O’Neal’s recent revelation that the aural patterns he personally experiences are from the suffering of migraine headaches. Much of the overt depictions of “migraine weather” in the new work have, in reality, long been a part of his visual vocabulary. Cosmic star bursts and lightening bolts (which still appear in the current work) are seen in his earlier work but are now central aspects at the forefront of the unfolding drama, rendered and placed with a consciousness of their inspiration and influence. Herringbone hatches, zigzag patterns and lightening bolts hover and float above a drawing or painting surface and “imitate geometric, iridescent qualities of visual auras. A kind of migraine weather, they are eye dazzlers that do not explain anything – this isn’t migraine art per se – but function as an idiosyncratic comment on the quality of vision.”
Similar in many ways to O’Neal’s universe, Nicole Gordon’s “Asylum” illustrates how a single environment can be simultaneously both a loony bin and also a treasured sanctuary and safe house. Inspired by Gordon’s interest in Flemish tapestry and Persian miniatures, are two large paintings depicting an interior of a medieval cathedral coupled with aspects of a hunting lodge and child’s playroom. Angels hug teddy bears; gold-gilded frames hang on rustic wood-paneled walls containing murals depicting scenes in which North American totems replace ornate Roman columns. Battalions of “bat and wobble penguins” appear both playful and aggressive all at once. Mounted deer heads in the paintings become chandeliers and mirrors in her installation. The play toys scattered haphazardly on decedent marble flooring reappear three dimensionally in her exhibit. Gordon’s genre-style painting, turned now onto herself in her everyday life, merge the iconography of her artistic practice with a loving though crazy funhouse. Gordon’s recent change of life of becoming a mother to now two-year-old twins, serves well to dominate her imagination and inspire works that express the benefits and pitfalls of her life experiences – both as an artist and full-time mom.

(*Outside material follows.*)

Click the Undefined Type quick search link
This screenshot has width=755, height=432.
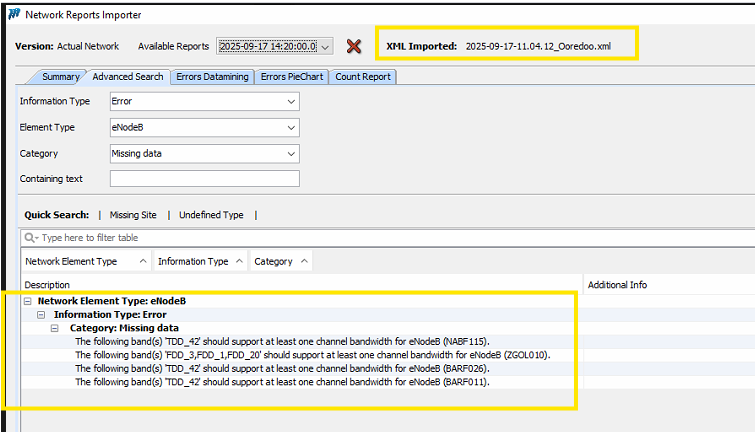coord(211,215)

Alex O’Neal received his BFA from Rhode Island School of Design in 1979 and his MFA from the Art Institute of Chicago in 1985. He has been the recipient of many fellowships and awards, including a 2011 New York Foundation for the Arts Fellowship recipient in the category of Printmaking / Drawing / Book Arts, Guggenheim Foundation in 1999, New York Foundation for the Arts in 2001, and National Endowment for the Arts 1987-1988. His work has been exhibited in museums and galleries nationwide, as well as in Spain and France and can be found in many outstanding public and private collections. He currently lives and works in Brooklyn. Nicole Gordon received her BFA from the University of Michigan in 1998. She has exhibited in venues throughout the United States, including recent exhibitions at the Chicago Cultural Center, the Elmhurst Museum and the Kohler Art Center. She currently lives and works in Chicago.